Généralités II : de leur nécessité


« Tuez-les tous, Dieu reconnaîtra les siens. »
— Attribué à Arnauld Amalric , pendant le sac de Béziers.


Sac de Béziers.

Rappel : Généralités I : de leur possibilité.

Nous n'avons fait jusqu'ici que rendre légitime la question de la généralité, en écartant le totalitarisme moral (c'est mal) ou logique (l’existence de cas particuliers exclut de fait toute généralité acceptable). Reprenons le problème de façon plus positive.
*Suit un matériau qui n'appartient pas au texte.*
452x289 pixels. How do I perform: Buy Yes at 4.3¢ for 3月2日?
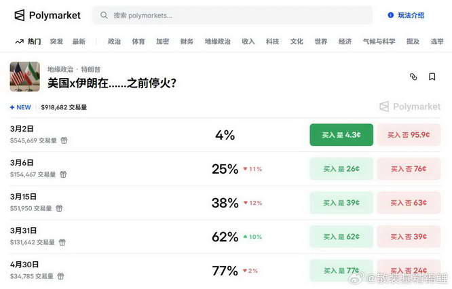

En quoi généraliser est nécessaire ? Nous avons évoqué « l'embouteillage nominaliste » : détournons, pour expliciter plus précisément ce que recouvre l'expression, une des formes de pensées les plus utilisées pour étayer ce nominalisme épais.


« […] ne recevoir jamais aucune chose pour vraie que je ne la connusse évidemment être telle ; c'est-à-dire […] éviter soigneusement la précipitation et la prévention, et de ne comprendre rien de plus en mes jugements que ce qui se présenterait si clairement et si distinctement à mon esprit, que je n’eusse aucune occasion de le mettre en doute. […]
Ces longues chaînes de raisons, toutes simples et faciles, dont les géomètres ont coutume de se servir pour parvenir à leurs plus difficiles démonstrations, m’avaient donné occasion de m’imaginer que toutes les choses qui peuvent tomber sous la connaissance des hommes s’entresuivent en même façon, et que […] il n'y en peut avoir de si éloignées auxquelles enfin on ne parvienne, ni de si cachées qu'on ne découvre.  »

— R. Descartes , Discours de la méthode, deuxième partie.


C'est d’un tel appel au canon géométrique que le refus commun de s’appuyer sur toute généralité semble tirer sa légitimité. D'aucuns imaginent en effet que la méthode scientifique — mal comprise — permettrait une réforme définitive de tout mode de pensée non scientifique, c'est-à-dire que la rigueur méthodologique de type scientifique permettrait aux sciences humaines de sortir du laïus pour entrer dans le domaine balisé du discours véridique.